Pourquoi cette idée a-t-elle été oubliée? Comment se fait-il, par exemple, que lors de l’affaire Faurisson (ce professeur condamné pour négationnisme) et de bien d’autres, aucun des grands intellectuels français antitotalitaires et plus ou moins libertaires de l’époque (Foucault, Derrida, Bourdieu, Lefort, Castioradis, Morin, Glucksmann, etc.) ne se soit porté à leur défense?

Bricmont suggère que malgré Robespierre (et quelques autres, sans doute), il n’y a pas eu, en France, de défense de la liberté d’expression par principe : une telle défense est celle qui comprend qu’il la faut défendre pour toutes les idées et tout spécialement pour celles que l’on déteste.

 Quand la gauche ressemble à la droite

Le dernier et lumineux chapitre de ce livre s’interroge sur ce troublant paradoxe par lequel la gauche en est venue à adopter des positions autrefois défendues par la droite.

Bricmont suggère entre autres qu’un «grand renversement» est survenu par lequel, renonçant à son programme politique et économique (changement économique radical, adoption de mesures protectionnistes pour la construction de la social-démocratie nationale, pacifisme etc.), la gauche en est venue à ne plus s’exprimer que sur un plan moral et moralisateur : lutte au fascisme et au racisme, par exemple, en invoquant, comme la droite autrefois, des «valeurs», et ne parlant plus guère  de structures, d’institutions et de luttes de classes.

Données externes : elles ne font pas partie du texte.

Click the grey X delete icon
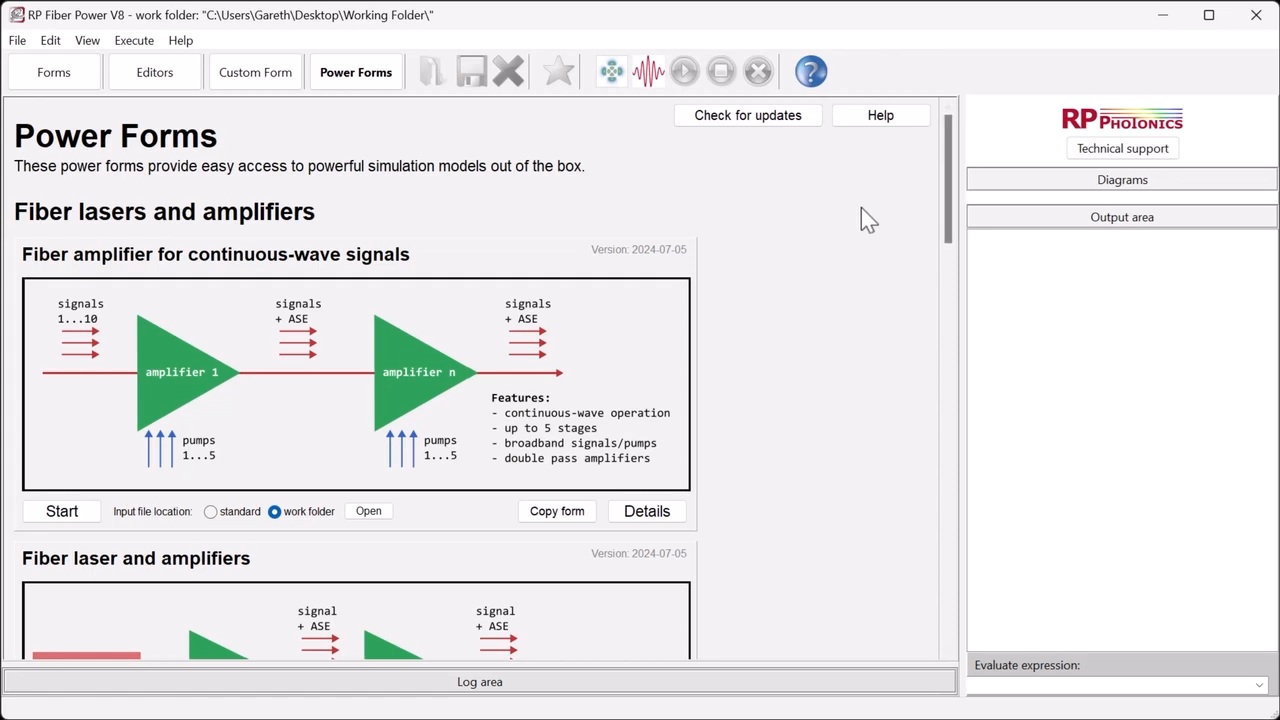1280x720 pixels. pyautogui.click(x=508, y=72)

Cette gauche morale, suggère Bricmont, «est devenue sur certains points essentiels, d’extrême droite : soutien à la destruction de la démocratie à travers la construction européenne, mépris du peuple (irrémédiablement moisi, chauvin, xénophobe, pétainiste) qui s’exprime sous les apparats de l’antiracisme, appel aux tribunaux pour faire taire les adversaires et soutien aux guerres grâce à l’idéologie de l’ingérence humanitaire. » (p. 155).

Le diagnostic est sévère, mais il mérite d’être soigneusement médité, notamment pour ce qui s’ensuit s’il est exact.

 

Jean Bricmont, La République des censeurs, L’Herne, Cave Canen, Paris, 2014.